The invention is embodied in an apparatus for changing the spacing between rows of substantially parallel elongated articles, such as cigarettes, cigarillos, cigars or filter rod sections. The apparatus comprises a first conveyor (e.g., a rotary drum) having means (such as flutes) for advancing several rows of articles along a first path to a first transfer station, and a second conveyor having a plurality of conveying or transporting devices each of which defines a discrete second path for a different one of the rows. The second paths extend from the first transfer station to a second transfer station and each transporting device has a plurality of flutes or analogous receiving means for the articles. The transporting devices are rotatable about parallel or substantially parallel axes and the receiving means of each device are substantially coplanar and extend substantially radially of the respective axis whereby the distance between the rows of articles in the second paths varies during movement of the articles from the first to the second transfer station. The apparatus further comprises a third conveyor having flutes or analogous means for receiving the rows at the second transfer station and for transporting the rows along a third path. The third conveyor may constitute a rotary drum which is coaxial with the first conveyor but is rotated in the opposite direction. Each conveyor is preferably driven continuously rather than stepwise.

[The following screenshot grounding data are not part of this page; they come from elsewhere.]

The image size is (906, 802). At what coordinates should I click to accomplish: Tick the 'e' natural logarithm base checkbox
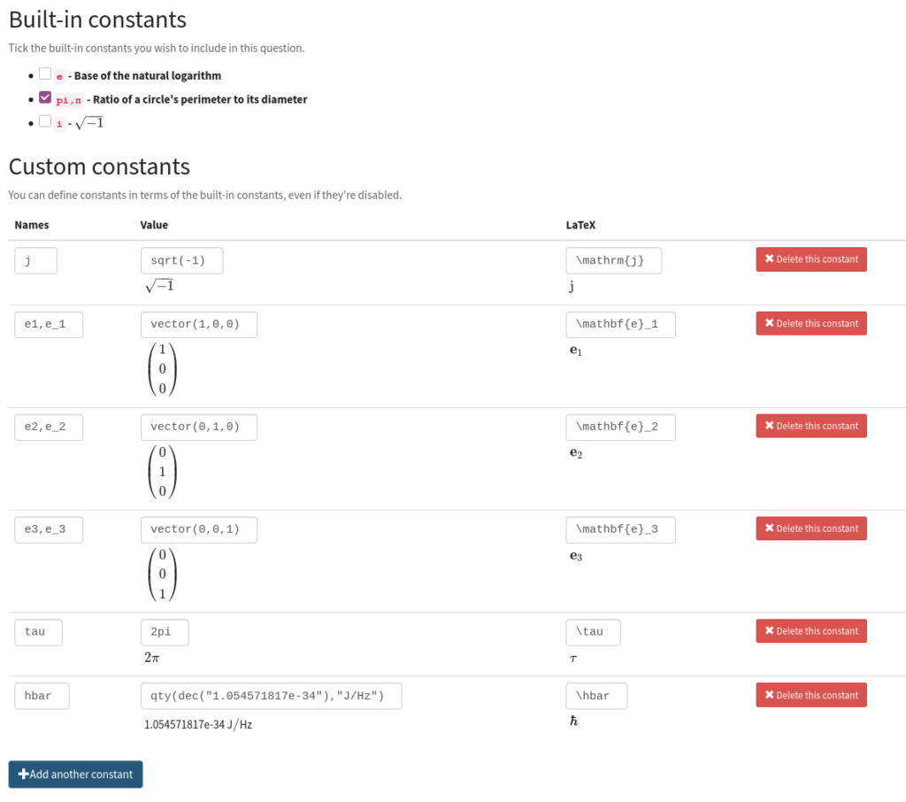tap(45, 74)
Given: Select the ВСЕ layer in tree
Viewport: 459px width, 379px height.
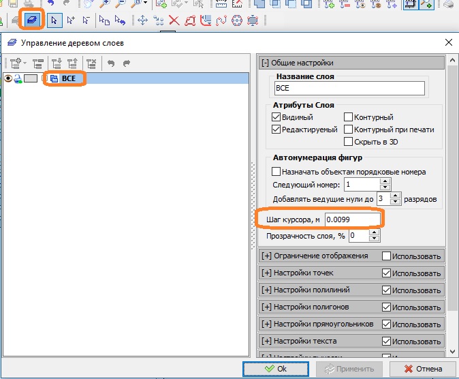Looking at the screenshot, I should click(68, 78).
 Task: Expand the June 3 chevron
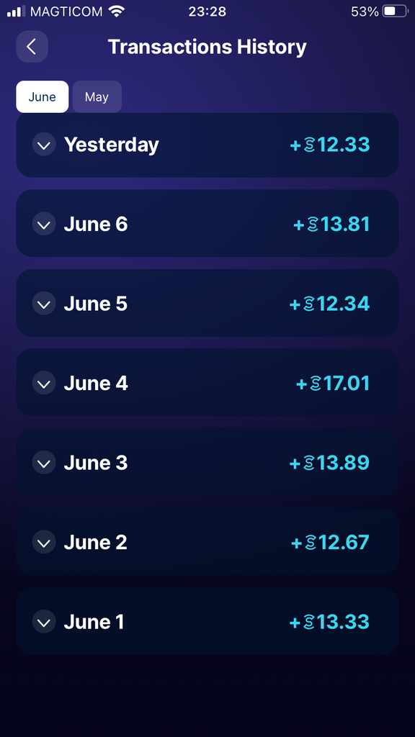[x=44, y=463]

The transporting devices preferably constitute or comprise annuli having different diameters. If the apparatus is to change the spacing between two rows of articles, the annuli include a larger-diameter annulus and a smaller-diameter annulus which is eccentric to and is disposed within the confines of the larger-diameter annulus. If the first and third paths are substantially circular paths, the planes of the receiving means of the transporting devices are preferably tangential to the circular paths, i.e., such planes are parallel to the common axis of the first and third conveyors. All receiving means are preferably (but need not be) located in a common plane.
The novel features which are considered as characteristic of the invention are set forth in particular in the appended claims. The improved apparatus itself, however, both as to its construction and its mode of operation, together with additional features and advantages thereof, will be best understood upon perusal of the following detailed description of certain specific embodiments with reference to the accompanying drawing.
FIG. 1 is a schematic perspective view of an apparatus which embodies the invention and is designed to change the distance between two rows of cigarettes as well as to assemble the cigarettes with filter rod sections.
FIG. 2 is a plan view of the distance-changing second conveyor in the apparatus of FIG. 1; and
FIG. 3 is an enlarged sectional view as seen in the direction of arrows from the line III--III of FIG. 2.
FIG. 1 shows an apparatus which comprises an endless first conveyor 1 here shown as a rotary drum having peripheral flutes 1a which are equally spaced from each other and each of which receives two closely adjacent plain cigarettes 27, 39 (shown in FIG. 3). The flutes 1a of the conveyor 1 receive pairs of cigarettes from a row forming conveyor 2 of the type normally employed in cigarette making machines to convert a single file of discrete coaxial plain cigarettes into one or more rows wherein the cigarettes are parallel to each other and move sideways. The endless circular path for the two rows of cigarettes on the conveyors 1 and 2 is indicated by the phantom lines Z1 and Z2. The row in the path Z1 consists of equally spaced parallel cigarettes 27, and the row in the path Z2 consists of equally spaced parallel cigarettes 39. The flutes 1a of the conveyor 1 communicate with suction ports 1b which are connected to a suction generating device during travel from the transfer station between the conveyors 1, 2 to a transfer station T1 where the flutes 1a deliver cigarettes 27 and 39 to an intermediate or distance-changing conveyor 3. The latter changes (increases) the spacing between the two rows of cigarettes so that the width of the space or gap between such rows is sufficient to allow for insertion of a filter rod section of double unit length between each pair of coaxial cigarettes 27 and 39. The extent to which the distance between the two rows is increased (from zero to d) can be seen in FIG. 3.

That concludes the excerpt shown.